東京汽船とMarindowsは、日本初となるピュアバッテリーEVハーバータグボートの開発プロジェクトを開始した。港湾からの温室効果ガス(GHG)排出ゼロを目指す「カーボンニュートラルポート(CNP)」政策に則り、横浜港および川崎港での運航を予定している。
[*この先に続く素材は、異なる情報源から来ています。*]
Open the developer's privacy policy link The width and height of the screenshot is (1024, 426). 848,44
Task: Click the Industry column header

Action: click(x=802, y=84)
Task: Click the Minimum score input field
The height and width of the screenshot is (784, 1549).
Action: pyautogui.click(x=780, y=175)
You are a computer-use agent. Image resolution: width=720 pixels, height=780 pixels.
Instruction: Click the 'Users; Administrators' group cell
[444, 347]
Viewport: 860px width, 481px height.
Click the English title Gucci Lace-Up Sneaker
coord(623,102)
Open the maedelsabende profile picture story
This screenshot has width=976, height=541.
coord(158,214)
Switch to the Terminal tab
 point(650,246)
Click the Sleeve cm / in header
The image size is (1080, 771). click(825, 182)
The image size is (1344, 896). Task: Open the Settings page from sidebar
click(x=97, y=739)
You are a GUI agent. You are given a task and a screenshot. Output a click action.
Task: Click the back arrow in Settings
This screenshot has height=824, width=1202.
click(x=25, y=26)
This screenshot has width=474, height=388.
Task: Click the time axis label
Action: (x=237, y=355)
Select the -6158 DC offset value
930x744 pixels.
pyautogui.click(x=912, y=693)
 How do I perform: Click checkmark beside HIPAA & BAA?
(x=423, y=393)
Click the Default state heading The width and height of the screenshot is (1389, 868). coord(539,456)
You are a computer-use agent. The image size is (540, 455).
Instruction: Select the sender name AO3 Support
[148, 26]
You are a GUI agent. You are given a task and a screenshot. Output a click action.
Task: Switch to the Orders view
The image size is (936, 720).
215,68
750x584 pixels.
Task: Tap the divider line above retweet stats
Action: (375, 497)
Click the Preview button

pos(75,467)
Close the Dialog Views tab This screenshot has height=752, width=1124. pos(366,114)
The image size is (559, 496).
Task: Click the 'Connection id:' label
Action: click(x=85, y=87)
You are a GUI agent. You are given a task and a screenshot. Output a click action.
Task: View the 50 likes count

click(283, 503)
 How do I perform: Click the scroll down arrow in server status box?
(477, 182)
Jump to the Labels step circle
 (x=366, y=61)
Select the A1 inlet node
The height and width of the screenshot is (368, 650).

港湾内で大型船舶の曳航や操船補助を行うタグボートの多くはディーゼル燃料を使用している。今回のプロジェクトでは、内蔵されたリチウムイオン蓄電池のみで運航する「ピュアバッテリーEVタグボート」を開発対象とし、CO2排出ゼロの実現を目指す。搭載予定の蓄電池容量は6.66 MWhで、陸上には2基の2,000 kWh蓄電池と1,000 kW級急速充電器を設置する計画である。東京汽船は2023年に、2,486 kWhの蓄電池を搭載したハイブリッド型電気推進タグボート「大河」を就航させており、今回のプロジェクトはその運航経験を踏まえた次世代技術への展開である。船の主要諸元としては、最大曳航力53トン、推進出力3,000 kW、速力14ノット(約26km/h)を予定しており、2030年の就航を目指す。
技術開発には(株)e5ラボが加わり、船舶の電動化と港湾の脱炭素化を両立させる今回の取り組みを支援する。本プロジェクトは、国内港湾におけるゼロエミッション船の実現に向けた先進的な取り組みとして、港湾政策と船舶技術の融合を象徴する事例となるだろう。